We remark that this definition is not uniformly adopted in the literature. For example, in time series analysis, the \(AIC\) is rescaled by the number of parameters. Other versions that provide finite sample corrections are also available in the literature.
Schwarz in 1978 derived an alternative criterion using Bayesian methods. His measure is known as the Bayesian Information Criterion, defined as \[ BIC = -2 \times L(\boldsymbol \theta_{MLE}) + (number~of~parameters) \times \ln (number~of~observations), \] This measure gives greater weight to the number of parameters. That is, other things being equal, \(BIC\) will suggest a more parsimonious model than \(AIC\).

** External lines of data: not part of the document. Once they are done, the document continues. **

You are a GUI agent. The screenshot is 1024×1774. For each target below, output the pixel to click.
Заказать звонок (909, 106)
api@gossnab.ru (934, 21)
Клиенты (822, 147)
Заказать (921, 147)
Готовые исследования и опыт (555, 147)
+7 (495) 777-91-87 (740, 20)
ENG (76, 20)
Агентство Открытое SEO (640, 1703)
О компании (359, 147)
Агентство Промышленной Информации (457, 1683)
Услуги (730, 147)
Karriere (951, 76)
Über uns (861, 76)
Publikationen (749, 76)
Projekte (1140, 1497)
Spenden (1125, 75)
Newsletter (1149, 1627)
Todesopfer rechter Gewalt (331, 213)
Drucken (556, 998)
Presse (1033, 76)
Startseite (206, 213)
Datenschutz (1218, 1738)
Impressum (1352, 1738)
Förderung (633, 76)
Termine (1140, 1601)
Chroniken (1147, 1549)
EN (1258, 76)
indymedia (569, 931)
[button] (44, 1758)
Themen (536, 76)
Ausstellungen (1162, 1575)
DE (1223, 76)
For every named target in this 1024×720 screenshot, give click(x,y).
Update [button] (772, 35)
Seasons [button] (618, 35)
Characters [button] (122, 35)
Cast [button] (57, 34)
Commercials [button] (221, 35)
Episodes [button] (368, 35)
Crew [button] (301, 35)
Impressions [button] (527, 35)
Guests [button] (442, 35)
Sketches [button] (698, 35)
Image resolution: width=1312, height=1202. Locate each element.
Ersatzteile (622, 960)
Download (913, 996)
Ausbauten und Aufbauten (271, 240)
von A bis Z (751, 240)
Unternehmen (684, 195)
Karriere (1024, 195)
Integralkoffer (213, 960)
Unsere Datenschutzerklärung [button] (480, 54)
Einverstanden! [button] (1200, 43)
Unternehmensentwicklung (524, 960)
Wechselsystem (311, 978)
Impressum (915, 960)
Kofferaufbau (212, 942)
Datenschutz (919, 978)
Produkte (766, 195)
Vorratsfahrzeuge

Like the adjusted coefficient of determination \(R^2_a\) that we have introduced in the regression literature, both \(AIC\) and \(BIC\) provide measures of fit with a penalty for model complexity. In normal linear regression models, Section 5.6 pointed out that minimizing \(AIC\) is equivalent to minimizing \(n \ln s^2 + k\). Another linear regression statistic that balances the goodness of fit and complexity of the model is Mallows \(C_p\) statistic. For \(p\) candidate variables in the model, this is defined as \(C_p = (Error~SS)_p/s^2 - (n-2p).\) See, for example, Cameron and Trivedi (1998) for references and further discussion of information criteria.